Le parti négationniste au pouvoir — c’est-à-dire l’ensemble des forces financières, médiatiques, politiques, publicitaires, qui s’acharnent à nier contre toute évidence le Grand Remplacement, le génocide par substitution, la colonisation africaine et l’islamisation qu’elles encouragent — vient de colmater d’un geste la seule brèche un peu significative qui demeurât dans ses enceintes : Éric Zemmour ne pourra plus s’exprimer en direct. Sa parole sera constamment surveillée, différée et filtrée.

Cette décision est prise à l’occasion d’un attentat criminel autant qu’imbécile contre une mosquée, qui a entrainé de graves blessures chez deux victimes. On remarquera qu’on a immédiatement tout su du coupable et de ses raisons d’agir, ce qui est un net progrès sur les tergiversations coutumières en pareil cas, quand les meurtriers sont d’un autre bord, ainsi qu’il est plus habituel. Autre amélioration, il n’est pas question cette fois d’un “déséquilibré”. Au demeurant les conséquences de ce crime sont désolantes, certes, et nul ne songe à en réduire si peu que ce soit la détestable gravité : mais elles sont infiniment moins catastrophiques, heureusement, que les dizaines et les centaines de morts qu’ont entraîné ces dernières années, dans notre pays, les attentats islamistes ; de même que les quelques atteintes à des mosquées sont peu de choses auprès des centaines d’églises jours après jour attaquées, incendiées ou détruites, dans l’indifférence des pouvoirs publics.

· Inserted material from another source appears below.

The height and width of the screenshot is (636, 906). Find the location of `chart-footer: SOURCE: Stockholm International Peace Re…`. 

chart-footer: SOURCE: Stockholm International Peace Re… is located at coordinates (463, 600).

Le climat actuel serait à la montée de l’islamophobie, paraît-il. Pour ce qui est de la haine, pourtant, il en va chez les indigènes français et assimilés comme pour le pétrole : leurs exportations sont insignifiantes au regard de leurs importations. Il est assez coutumier que l’invasion et l’occupation entraînent un certain désir de libération, chez les envahis et les occupés. Cette ardeur d’affranchissement a peu de chose à voir avec la phobie, sans quoi Jeanne d’Arc, Charles de Gaulle ou Jean Moulin seraient de grandes figures de l’histoire de la haine. En relève bien davantage tout ce qu’essuient jour après jour les envahis, en insultes, nocences et nuisances de toute sorte, déversées sur eux en un flot continu avec une exécration ordurière (cf. les “réseaux sociaux”) qui paraît ne troubler en rien, elle, les belles âmes remplacistes et négationnistes. Mais c’est toujours cela, le négationnisme : un monde à l’envers, une réalité renversée, où le dénégateur ne voit que ce qu’il veut voir, n’entend que ce qui lui plaît et ne juge qu’avec une balance à deux poids, deux mesures. Quant aux lanceurs d’alerte, on les fait taire.